I'm not yet published but hope to be someday, and was curious about this. It seems like everyone and his uncle has a blog or something similar. I read on someone's blog that they DO check a potential client's website and appreciate when there is one, and at the very least, I think even you've said you Google us.
Would it look bad to wait to establish one until you're submitting things and potentially being Googled, or would it be more advisable to just do it anyway, in the newbie phase? My husband said it's counting my chickens before they're hatched, and I suppose he's right in a way, but getting a blog/site is something I've wanted to do and what's one more good reason, especially given the Internet-savvy age we now live in? It's also easier to network online if you have a homebase yourself, a problem I've run in to as I live in other blogs' comment trails.

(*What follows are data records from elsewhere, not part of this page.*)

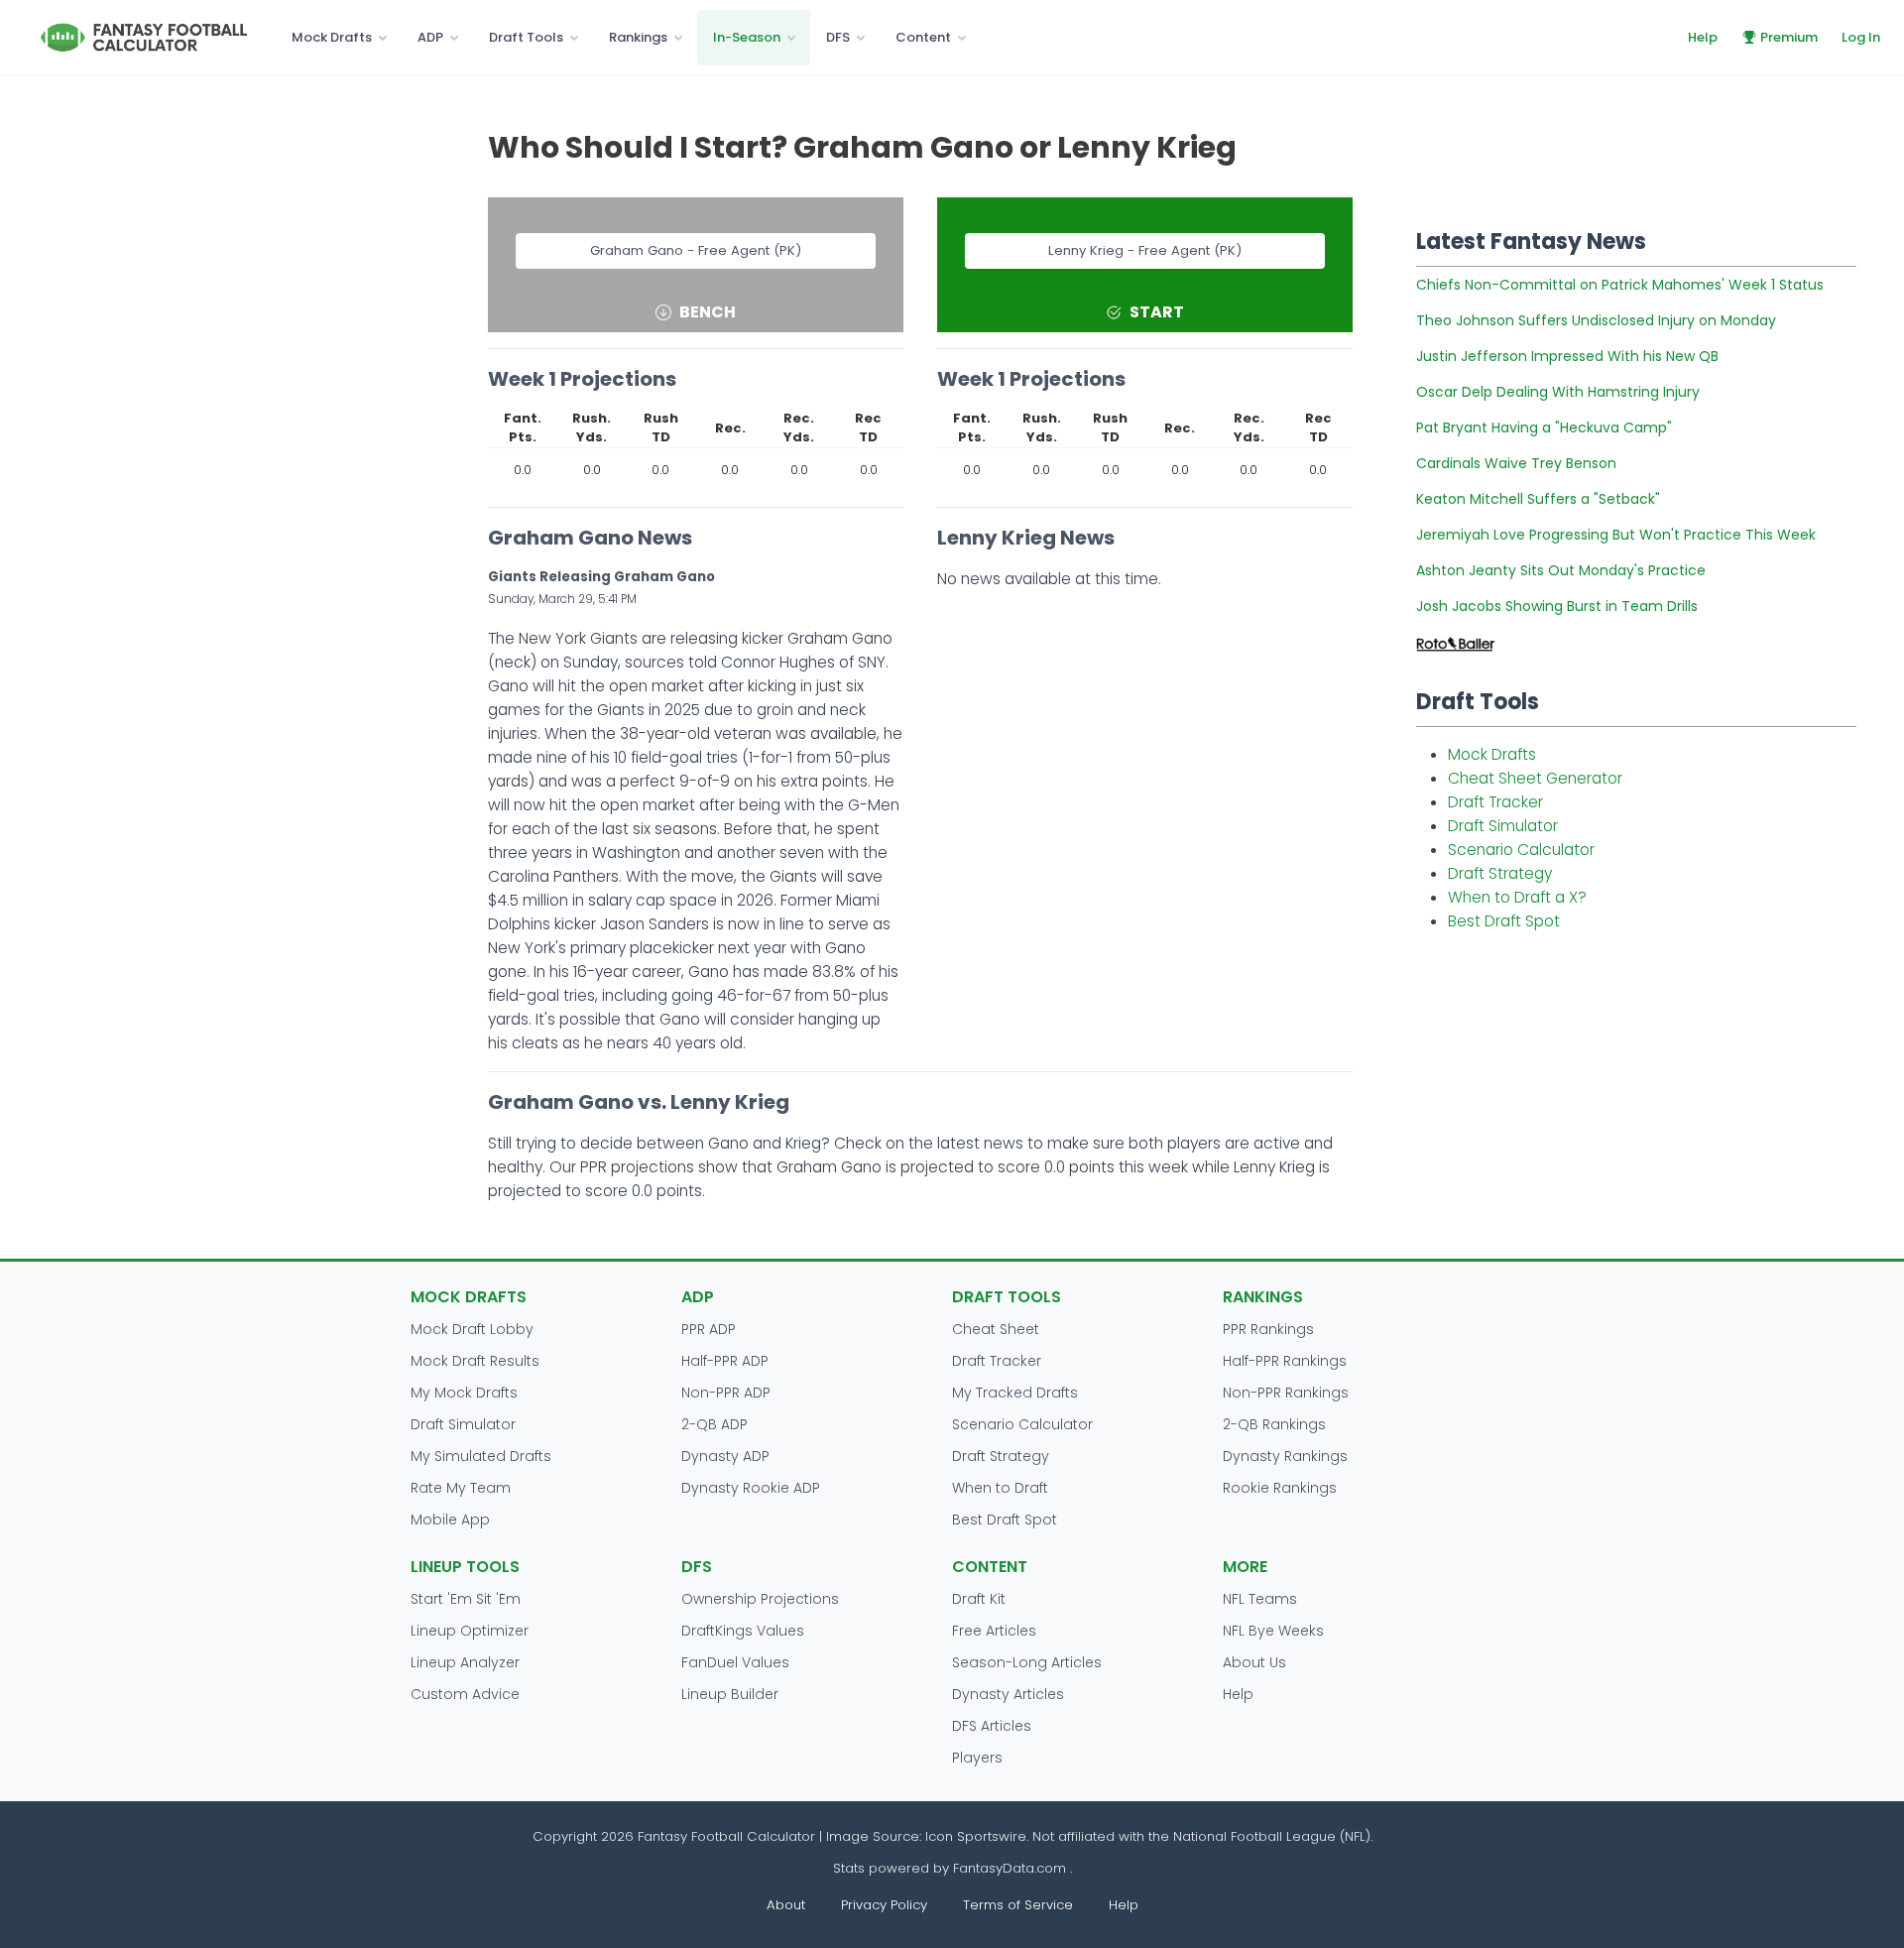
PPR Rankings (1268, 1329)
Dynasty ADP (725, 1456)
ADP (430, 37)
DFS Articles (991, 1726)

I think it's imperative for a writer to have a web site. You don't need to keep a blog, but you MUST have a site. These days not having a site is like not having a phone.
You don't need one before you're published quite as much but it's a good idea to reserve your domain name, and get started building one. You can put a picture of your dog on it and start building a links page.
Mostly though you can get used to having one and updating it regularly.
I look at author's websites ALL the time now. This is probably one of the biggest changes in my business practices in the last two years. Previously you couldn't have dragged me to a site unless you offered cash AND pictures of Mr. Clooney. Now I'm all over them practically before the ink is dry on your query letter. (High speed access and a speedy little computer are the reasons.)
I pay particular attention to the websites for authors querying me if they've had previous books or they are changing agents.
I look for what's not mentioned as well as what is.
Mostly though you need a web presence so people can contact you. Blurb requests, review requests, library appearances, all sorts of stuff comes in electronically now. Email is always my first choice for initial contact, and that too is a change from a couple years back.
We are in the middle of an information delivery revolution here and you HAVE to be on top of it. This is the equivalent to learning to drive when cars were invented.